The Transparent Self: Working in Glass
The Transparent Self: Working in Glass
with Minami Oya and Nate Watson
$500 lab fee | May 31–June 13 | Exploratory
Glass embodies a fluidity, range, and nuance well suited to expose the truths that every person holds. Through a series of material inquiries and personal reflections, we’ll find the methods by which the stories that define us can best be made visible through glass. This workshop will examine the qualities that make glass such a powerful mode of expression and help students refine an honest and natural relationship with the material. We'll cover a range of foundational techniquesm, including basic glassblowing, adhesives and assemblage, color application, basic coldworking, and sculpture techniques. A balancing of traditional and nontraditional processes will help you access the expression that comes from a harmony between you and the material. Through a series of short lectures, brief writing assignments, and thoughtful experiments, students will come to understand the range, immediacy, and responsiveness that glass can offer the creative process. Instructors will introduce contemporary artists like Vanessa German, Tavares Strachan, Fred Wilson, Team Lab, and many more who mine the material of glass in wildly different ways to alter how we observe the world and how we envision ourselves within it. Experiencing and reflecting on the material in its purest form while constantly checking in with how we tell our own truths through short writing prompts, we’ll consider where the language of glass and the stories that make us overlap. Ultimately, we’ll seek a merging of ourselves with the making process in a way that allows for our truths to melt into the spaces where we live and work and create together. The course begins with students responding to a series of writing prompts designed to produce short autobiographical excerpts. These expressions of self-reflection are to be presented, discussed, and distilled into personal methodologies for approaching glass. Inquiry is the mechanism for refining individual paths in this course, as each unique story is transformed into a series of experiments and challenges through which each student builds a foundational understanding of how glass works.
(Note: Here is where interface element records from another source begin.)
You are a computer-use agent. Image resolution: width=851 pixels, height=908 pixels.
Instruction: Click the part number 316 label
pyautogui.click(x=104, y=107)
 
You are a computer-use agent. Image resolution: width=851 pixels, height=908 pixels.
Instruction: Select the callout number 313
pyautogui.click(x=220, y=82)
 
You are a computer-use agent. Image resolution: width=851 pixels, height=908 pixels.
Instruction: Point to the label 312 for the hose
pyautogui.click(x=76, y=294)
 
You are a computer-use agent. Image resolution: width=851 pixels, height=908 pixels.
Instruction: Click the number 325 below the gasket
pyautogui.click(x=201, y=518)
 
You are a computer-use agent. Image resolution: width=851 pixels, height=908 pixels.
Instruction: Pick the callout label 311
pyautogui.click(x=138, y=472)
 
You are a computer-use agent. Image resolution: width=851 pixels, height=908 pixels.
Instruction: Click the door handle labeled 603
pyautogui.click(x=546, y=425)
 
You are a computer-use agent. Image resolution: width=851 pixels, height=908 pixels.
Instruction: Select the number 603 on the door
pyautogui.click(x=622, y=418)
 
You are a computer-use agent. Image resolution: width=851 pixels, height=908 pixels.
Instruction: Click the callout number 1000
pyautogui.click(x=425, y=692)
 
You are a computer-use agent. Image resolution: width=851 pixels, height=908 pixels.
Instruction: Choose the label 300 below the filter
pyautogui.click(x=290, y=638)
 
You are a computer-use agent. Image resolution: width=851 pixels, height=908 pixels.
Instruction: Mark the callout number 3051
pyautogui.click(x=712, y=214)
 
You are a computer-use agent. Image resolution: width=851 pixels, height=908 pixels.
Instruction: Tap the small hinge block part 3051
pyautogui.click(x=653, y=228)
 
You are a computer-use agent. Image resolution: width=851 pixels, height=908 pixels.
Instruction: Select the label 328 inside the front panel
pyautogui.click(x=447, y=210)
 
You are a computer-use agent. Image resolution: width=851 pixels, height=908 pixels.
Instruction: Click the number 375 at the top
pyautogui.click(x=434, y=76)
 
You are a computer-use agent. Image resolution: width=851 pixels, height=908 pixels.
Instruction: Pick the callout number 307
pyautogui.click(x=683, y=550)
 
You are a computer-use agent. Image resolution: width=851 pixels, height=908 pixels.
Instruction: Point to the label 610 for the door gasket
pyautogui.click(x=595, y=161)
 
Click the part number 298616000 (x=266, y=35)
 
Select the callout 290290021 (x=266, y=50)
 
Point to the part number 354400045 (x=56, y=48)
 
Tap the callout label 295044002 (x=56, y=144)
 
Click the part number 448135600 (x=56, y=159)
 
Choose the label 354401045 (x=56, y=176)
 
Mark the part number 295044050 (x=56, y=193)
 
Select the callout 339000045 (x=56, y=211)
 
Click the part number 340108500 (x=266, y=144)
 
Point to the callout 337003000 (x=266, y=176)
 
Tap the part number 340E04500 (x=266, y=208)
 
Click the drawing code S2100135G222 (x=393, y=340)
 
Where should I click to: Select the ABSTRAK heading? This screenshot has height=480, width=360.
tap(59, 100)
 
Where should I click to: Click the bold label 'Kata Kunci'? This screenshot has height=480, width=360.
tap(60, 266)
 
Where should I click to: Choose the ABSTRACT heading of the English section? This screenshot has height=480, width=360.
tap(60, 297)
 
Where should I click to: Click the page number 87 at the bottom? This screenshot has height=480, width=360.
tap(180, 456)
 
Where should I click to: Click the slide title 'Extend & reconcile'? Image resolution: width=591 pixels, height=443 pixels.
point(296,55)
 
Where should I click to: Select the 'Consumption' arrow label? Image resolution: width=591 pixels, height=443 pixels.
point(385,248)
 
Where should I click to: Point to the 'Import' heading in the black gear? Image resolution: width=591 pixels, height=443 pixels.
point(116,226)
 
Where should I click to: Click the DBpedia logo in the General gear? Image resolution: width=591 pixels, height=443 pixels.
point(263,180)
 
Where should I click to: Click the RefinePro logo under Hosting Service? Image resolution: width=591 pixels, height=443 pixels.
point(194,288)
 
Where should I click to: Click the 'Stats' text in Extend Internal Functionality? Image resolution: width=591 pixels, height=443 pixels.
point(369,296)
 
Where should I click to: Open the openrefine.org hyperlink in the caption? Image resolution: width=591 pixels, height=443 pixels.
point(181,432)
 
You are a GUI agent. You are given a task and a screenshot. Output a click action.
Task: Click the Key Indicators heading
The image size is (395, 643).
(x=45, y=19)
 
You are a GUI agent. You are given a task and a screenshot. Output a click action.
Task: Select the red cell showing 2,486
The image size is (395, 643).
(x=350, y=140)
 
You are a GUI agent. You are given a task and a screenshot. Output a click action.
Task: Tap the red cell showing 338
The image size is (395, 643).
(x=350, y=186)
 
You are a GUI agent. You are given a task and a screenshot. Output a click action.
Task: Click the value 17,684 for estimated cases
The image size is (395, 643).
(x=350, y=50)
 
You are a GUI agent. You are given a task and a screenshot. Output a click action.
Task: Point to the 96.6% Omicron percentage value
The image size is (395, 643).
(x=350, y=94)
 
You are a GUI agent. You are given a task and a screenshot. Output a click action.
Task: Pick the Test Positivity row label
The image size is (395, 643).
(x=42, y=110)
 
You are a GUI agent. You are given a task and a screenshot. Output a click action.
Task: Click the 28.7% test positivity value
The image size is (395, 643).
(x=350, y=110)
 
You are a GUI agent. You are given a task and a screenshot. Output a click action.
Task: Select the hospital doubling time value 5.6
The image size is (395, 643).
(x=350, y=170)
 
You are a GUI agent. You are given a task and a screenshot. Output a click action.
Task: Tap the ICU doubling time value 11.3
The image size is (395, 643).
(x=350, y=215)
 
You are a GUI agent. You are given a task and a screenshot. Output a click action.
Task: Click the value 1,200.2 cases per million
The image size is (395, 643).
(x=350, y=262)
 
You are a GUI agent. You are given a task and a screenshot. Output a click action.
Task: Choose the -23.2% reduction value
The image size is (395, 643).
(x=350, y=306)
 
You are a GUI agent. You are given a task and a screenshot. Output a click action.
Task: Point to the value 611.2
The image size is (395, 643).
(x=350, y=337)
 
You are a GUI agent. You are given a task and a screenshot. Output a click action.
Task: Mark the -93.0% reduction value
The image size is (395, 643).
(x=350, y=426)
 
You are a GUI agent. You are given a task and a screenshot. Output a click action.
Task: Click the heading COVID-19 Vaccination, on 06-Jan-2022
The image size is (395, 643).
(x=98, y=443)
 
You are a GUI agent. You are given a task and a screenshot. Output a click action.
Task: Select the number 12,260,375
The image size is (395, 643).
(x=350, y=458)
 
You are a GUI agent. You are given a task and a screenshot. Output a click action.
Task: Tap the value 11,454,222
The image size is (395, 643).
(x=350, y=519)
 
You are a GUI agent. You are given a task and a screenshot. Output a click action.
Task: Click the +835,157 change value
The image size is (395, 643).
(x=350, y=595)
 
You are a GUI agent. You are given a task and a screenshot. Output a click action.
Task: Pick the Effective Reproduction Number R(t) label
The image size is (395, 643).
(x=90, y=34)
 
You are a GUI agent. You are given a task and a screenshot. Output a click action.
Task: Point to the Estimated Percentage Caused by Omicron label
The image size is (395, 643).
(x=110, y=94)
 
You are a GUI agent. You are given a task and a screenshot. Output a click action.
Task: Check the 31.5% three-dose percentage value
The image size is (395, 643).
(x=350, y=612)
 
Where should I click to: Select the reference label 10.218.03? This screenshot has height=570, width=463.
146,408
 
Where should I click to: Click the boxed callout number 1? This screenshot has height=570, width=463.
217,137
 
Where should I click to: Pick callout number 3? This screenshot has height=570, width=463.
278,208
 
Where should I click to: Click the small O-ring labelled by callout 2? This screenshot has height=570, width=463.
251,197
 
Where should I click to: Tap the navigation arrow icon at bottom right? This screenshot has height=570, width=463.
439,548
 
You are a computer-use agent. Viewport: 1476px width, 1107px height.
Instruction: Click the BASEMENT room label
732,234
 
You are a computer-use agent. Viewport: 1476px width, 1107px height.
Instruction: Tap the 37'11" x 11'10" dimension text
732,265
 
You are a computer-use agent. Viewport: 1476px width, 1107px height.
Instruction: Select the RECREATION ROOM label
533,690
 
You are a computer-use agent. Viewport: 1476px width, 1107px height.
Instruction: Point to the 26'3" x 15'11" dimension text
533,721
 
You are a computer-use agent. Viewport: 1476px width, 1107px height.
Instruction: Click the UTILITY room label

SAIC students: This is a 3-credit course; use the course code GLASS 666 001.
Minami Oya (she/her; b. Japan) is an artist, glassmaker, and educator whose practice employs glass and mixed media as metaphorical instruments and encompasses installations and works on paper. Her work has been shown in solo and juried exhibitions in the United States. Oya discovered her deep passion for glass in 2008 at San Francisco State University and has trained with maestros in studios such as Pilchuck Glass School, the Pittsburgh Glass Center, the Corning Museum of Glass, and D.F. Glassworks, Murano, Italy. She holds an MFA in Spatial Art from San José State University and has taught at several institutions, including California College of the Arts, San José State University, and Public Glass.
photo by Nicole Ravicchio
Nate Watson (he/him) is a visual artist and cultural organizer. Watson has lectured nationally and held teaching positions at San Francisco State University, California College of the Arts, and the University of Washington. His transdisciplinary practice ranges from photographs, architectural interventions, and poetic imagery to collaborations with the collective Related Tactics, investigating and producing creative projects, opportunities, and interventions at the intersection of race and culture. His projects have been exhibited and supported by the San Francisco Museum of Modern Art; the Wexner Center for the Arts, Columbus, OH; the University of San Francisco Thacher Gallery; Berkeley Art Center; the Anna-Maria and Stephen Kellen Gallery at Parsons School of Design, New York; Southern Exposure, San Francisco; the Chinese Culture Center of San Francisco; the Corning Museum of Glass, New York; the Tacoma Museum of Glass, WA; the Institute of Contemporary Art San José, CA; and the Houston Center for Contemporary Craft. Before embarking on his graduate degree at California College of the Arts in 2004, Watson received a BA in History from Centre College and was awarded grants from the Rhode Island Foundation and the Rhode Island State Council on the Arts for his work investigating intersections between immigration, labor, and craft traditions. In 2012, he co-founded Light-a-Spark, a collaborative glass-focused arts program that provides rare opportunities and resources for youth in marginalized communities in San Francisco.